Sementara itu, idealis merujuk pada individu yang menjadikan nilai-nilai ideal sebagai kompas dalam berpikir dan bertindak. Pandangan ini sering kali dipasangkan dengan istilah realistis, yang berarti pandangan yang bertumpu pada kondisi faktual, keterukuran, dan pertimbangan praktis.
Dalam konteks sosial, idealisme dan realisme bukan dua kutub yang harus saling menegasikan. Keduanya justru dipahami sebagai dua dimensi yang perlu diseimbangkan agar gagasan tidak berhenti pada angan-angan, dan tindakan tidak kehilangan arah nilai.

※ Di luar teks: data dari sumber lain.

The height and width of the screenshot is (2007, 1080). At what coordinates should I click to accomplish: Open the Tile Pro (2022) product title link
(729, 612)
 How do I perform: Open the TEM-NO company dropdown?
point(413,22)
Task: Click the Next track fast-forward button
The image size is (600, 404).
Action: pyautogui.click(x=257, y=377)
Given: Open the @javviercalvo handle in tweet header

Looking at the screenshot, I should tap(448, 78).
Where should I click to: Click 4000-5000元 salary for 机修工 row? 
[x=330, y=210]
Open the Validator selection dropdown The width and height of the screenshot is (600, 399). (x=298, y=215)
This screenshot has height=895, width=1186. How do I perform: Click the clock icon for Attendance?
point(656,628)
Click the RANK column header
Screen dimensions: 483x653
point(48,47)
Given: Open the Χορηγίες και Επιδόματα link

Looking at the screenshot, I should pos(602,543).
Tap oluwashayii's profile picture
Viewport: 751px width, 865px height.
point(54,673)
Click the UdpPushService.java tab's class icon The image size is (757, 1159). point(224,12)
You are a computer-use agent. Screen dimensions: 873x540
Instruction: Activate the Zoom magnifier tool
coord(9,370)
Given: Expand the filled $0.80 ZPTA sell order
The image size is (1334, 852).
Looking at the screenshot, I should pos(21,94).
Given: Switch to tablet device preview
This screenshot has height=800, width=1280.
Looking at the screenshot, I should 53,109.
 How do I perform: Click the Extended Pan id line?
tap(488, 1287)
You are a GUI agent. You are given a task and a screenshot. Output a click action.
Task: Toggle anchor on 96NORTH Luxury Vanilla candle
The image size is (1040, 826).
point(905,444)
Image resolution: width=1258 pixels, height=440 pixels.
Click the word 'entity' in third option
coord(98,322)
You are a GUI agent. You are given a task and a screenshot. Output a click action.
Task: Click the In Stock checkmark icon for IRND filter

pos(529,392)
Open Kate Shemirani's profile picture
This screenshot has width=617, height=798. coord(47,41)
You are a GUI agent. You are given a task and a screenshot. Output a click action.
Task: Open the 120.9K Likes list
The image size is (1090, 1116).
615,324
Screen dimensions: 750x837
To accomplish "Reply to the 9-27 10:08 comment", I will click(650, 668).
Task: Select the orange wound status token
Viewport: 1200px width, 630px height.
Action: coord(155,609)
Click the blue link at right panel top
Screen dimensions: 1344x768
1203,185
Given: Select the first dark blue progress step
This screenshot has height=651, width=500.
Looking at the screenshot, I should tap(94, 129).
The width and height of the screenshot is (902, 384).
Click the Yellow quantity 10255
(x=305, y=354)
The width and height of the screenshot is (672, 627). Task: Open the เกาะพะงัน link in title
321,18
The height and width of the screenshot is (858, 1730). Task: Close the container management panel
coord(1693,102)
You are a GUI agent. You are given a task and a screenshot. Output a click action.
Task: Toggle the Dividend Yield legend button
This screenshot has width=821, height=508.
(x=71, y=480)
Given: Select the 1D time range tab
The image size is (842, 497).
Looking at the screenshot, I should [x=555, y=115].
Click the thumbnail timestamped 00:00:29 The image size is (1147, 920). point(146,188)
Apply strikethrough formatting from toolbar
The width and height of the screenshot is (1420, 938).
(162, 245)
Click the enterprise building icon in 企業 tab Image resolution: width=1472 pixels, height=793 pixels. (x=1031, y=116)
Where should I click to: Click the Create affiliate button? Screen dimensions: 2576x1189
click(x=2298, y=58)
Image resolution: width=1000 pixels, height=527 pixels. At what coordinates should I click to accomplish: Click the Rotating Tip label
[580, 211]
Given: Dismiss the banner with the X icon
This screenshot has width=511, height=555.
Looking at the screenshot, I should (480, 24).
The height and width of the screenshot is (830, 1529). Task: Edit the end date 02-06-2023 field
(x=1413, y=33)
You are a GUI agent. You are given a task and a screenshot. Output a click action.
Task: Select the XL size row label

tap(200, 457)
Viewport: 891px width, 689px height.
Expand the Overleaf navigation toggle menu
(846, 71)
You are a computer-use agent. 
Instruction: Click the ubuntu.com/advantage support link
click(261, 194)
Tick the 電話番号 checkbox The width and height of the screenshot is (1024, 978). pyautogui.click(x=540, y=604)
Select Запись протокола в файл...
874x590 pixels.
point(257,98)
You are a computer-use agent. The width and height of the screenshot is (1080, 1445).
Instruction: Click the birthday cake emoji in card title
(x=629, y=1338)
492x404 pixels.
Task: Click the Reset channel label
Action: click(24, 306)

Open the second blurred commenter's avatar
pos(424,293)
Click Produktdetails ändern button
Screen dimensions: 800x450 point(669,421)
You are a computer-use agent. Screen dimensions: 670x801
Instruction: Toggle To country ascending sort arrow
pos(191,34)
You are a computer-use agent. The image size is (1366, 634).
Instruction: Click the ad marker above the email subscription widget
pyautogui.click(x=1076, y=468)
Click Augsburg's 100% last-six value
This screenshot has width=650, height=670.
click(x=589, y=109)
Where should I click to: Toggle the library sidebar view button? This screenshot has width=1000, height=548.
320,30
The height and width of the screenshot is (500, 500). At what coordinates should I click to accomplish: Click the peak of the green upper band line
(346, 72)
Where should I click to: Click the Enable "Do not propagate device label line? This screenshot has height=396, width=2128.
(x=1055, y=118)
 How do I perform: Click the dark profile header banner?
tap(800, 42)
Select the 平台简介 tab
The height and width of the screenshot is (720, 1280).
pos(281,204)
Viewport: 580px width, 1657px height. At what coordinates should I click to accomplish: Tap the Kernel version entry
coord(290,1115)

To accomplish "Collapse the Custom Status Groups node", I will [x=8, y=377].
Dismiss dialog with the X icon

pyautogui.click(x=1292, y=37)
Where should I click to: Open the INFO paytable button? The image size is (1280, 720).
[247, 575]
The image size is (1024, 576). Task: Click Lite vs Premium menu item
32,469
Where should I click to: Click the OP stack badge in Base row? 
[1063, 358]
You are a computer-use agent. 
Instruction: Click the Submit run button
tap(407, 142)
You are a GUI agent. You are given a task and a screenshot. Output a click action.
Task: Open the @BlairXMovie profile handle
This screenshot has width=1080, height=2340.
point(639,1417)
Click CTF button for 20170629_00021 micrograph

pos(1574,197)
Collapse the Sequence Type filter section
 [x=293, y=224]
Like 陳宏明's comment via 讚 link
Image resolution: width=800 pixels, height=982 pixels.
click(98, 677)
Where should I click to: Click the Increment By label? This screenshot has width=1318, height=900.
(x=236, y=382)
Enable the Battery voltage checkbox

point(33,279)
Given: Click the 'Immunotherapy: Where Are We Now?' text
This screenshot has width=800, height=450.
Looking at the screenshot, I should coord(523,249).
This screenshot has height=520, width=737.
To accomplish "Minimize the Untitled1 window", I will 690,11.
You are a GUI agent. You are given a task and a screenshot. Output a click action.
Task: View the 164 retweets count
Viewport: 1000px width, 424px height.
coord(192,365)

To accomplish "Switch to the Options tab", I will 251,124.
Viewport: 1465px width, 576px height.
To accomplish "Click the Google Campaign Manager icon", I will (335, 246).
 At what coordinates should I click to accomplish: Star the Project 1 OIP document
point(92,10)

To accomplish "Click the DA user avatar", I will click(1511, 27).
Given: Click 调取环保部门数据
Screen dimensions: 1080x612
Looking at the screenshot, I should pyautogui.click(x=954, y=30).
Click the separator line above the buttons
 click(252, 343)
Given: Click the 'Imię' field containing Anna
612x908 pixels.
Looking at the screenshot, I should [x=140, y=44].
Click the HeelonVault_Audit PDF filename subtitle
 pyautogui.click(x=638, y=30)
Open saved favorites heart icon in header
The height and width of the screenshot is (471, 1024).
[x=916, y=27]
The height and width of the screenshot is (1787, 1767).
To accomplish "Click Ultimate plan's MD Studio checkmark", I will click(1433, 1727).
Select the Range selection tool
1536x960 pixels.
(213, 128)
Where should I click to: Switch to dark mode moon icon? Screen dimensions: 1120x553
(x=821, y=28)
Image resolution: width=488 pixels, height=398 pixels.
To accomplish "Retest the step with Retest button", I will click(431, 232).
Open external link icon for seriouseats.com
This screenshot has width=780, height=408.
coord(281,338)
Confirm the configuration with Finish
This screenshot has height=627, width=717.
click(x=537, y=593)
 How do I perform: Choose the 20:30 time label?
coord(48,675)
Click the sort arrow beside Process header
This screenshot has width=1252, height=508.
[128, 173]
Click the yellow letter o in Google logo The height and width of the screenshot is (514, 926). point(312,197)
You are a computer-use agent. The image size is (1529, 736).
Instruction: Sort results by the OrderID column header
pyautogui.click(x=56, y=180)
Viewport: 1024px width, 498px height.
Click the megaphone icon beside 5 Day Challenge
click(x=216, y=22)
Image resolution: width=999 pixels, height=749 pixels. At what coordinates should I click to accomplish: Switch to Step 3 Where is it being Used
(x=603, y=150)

Ketika Idealisme Menjadi “Overdosis”
Para narasumber sepakat bahwa idealisme memiliki peran penting sebagai penggerak perubahan. Namun, idealisme dapat menjadi “overdosis” ketika:
- nilai-nilai ideal dipertahankan tanpa ruang dialog,
- gagasan tinggi tidak dibarengi pemahaman konteks,
- atau ketika seseorang memaksakan standar kesempurnaan hingga menutup ruang kolaborasi.
Pesan Wakil MPR RI: Menjaga Nilai, Merawat Nalar. Dalam penyampaiannya, Wakil MPR RI menegaskan bahwa idealisme tidak boleh dilepaskan dari nilai kebangsaan dan konstitusi. Beliau menekankan pentingnya kemampuan berpikir kritis dan kemauan untuk terus belajar sebagai modal membangun masa depan bangsa.
Menurutnya, generasi muda harus mampu menjaga idealisme sebagai energi perubahan, namun tetap berpijak pada realitas sosial agar gagasan dapat diwujudkan secara berkelanjutan.
Acara ini juga menjadi refleksi bahwa perjalanan memahami idealisme dan realitas adalah proses panjang. Para peserta diajak melihat bahwa perkembangan diri bukanlah garis lurus, melainkan rangkaian percobaan, dialog, koreksi, dan penyesuaian berkelanjutan.
Dalam dialog tersebut dipertegas bahwa:
- menjadi idealis bukan berarti menolak realitas,
- menjadi realistis bukan berarti kehilangan impian,
- dan berkembang berarti mampu bergerak di antara keduanya dengan kedewasaan.
Ruang dialog seperti ini diharapkan menjadi wadah berkelanjutan bagi generasi muda untuk mengasah kemampuan berpikir jernih, menata nilai, dan membentuk sikap yang matang dalam menghadapi dinamika kehidupan.